Antes cada foto era una decisión de Estado. Tenías un carrete de 24 o 36 y más te valía no malgastarlo, porque luego había que revelarlo y esperar varios días para descubrir la verdad.
La verdad solía ser esta:
en la mejor foto de las vacaciones salías con los ojos cerrados, tu primo cortado por la mitad o un dedo tamaño paellera tapando medio objetivo.
Había intriga. Había suspense. Había decepción.
Vamos, una experiencia completa.
5. Las gomas de borrar olían mejor que muchos postres 🍦
No vamos a fingir que éramos personas sensatas.
Si en tu estuche había una goma Milan con olor a nata, a fresa o a algo sospechosamente parecido a un pastel, tú también te acercaste a olerla más de la cuenta.

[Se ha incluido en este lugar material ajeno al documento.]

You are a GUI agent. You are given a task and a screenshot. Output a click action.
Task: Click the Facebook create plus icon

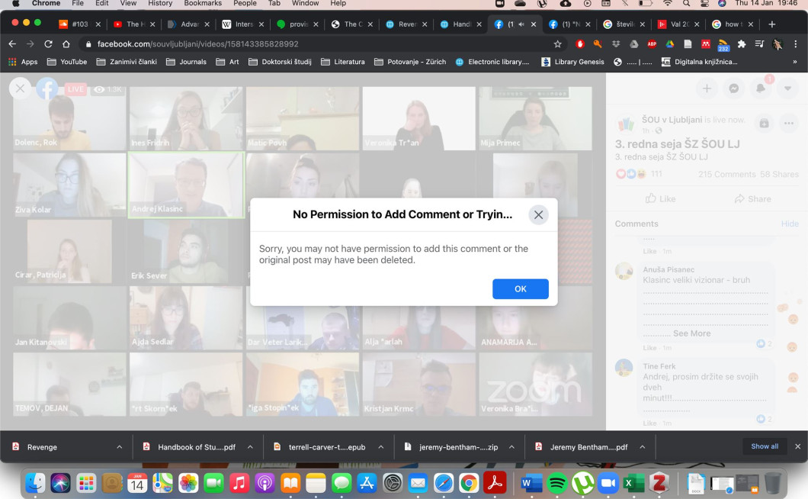[x=707, y=89]
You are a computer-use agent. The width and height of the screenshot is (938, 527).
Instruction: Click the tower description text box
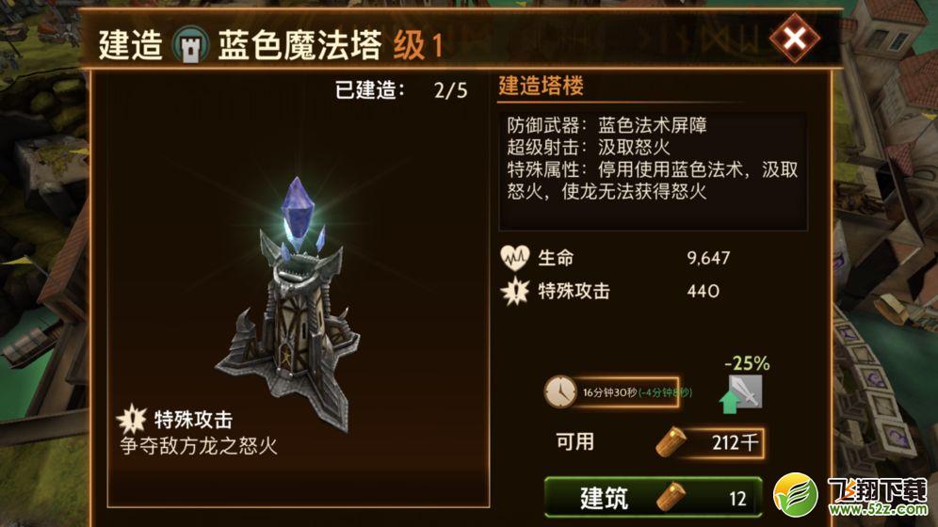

Y seguramente también pensaste, aunque solo fuera un segundo:
“Esto igual sabe mejor de lo que borra”.
No era una goma.
Era alta gastronomía escolar.
Todavía no hemos conseguido meter ese olor en nuestro libro, aunque tiempo al tiempo. Pero sí hemos elegido un papel de esos que apetece tocar, porque la nostalgia también entra por los dedos.

Y esto es solo el principio…
Podríamos seguir hablando del bocadillo envuelto en papel de aluminio, de grabar canciones de la radio rezando para que el locutor no hablara encima, o de aquel momento glorioso en el que salir a jugar consistía simplemente en bajar.
Sin ubicación compartida.
Sin grupo de WhatsApp.
Sin batería al 12 por ciento.
Solo calle, pandilla e intuición.
Quizá crecimos sin Wi Fi, pero crecimos con imaginación, con costras, con cintas rebobinadas a mano y con una capacidad admirable para sobrevivir al caos sin tutoriales.
No está mal como currículo vital.
¿Te ha entrado el temblor nostálgico?
Entonces date una vuelta por nuestros mandalas ochenteros.
Los hemos hecho justo para eso: para volver un rato a aquella época en la que todo era más analógico, más cutre, más improvisado… y, siendo sinceros, bastante más divertido.
Porque crecer en los 80 no fue solo una etapa.
Fue una prueba de carácter.
Y aquí estamos. Con recuerdos gloriosos, algún trauma perfectamente funcional y muchas ganas de colorearlo todo.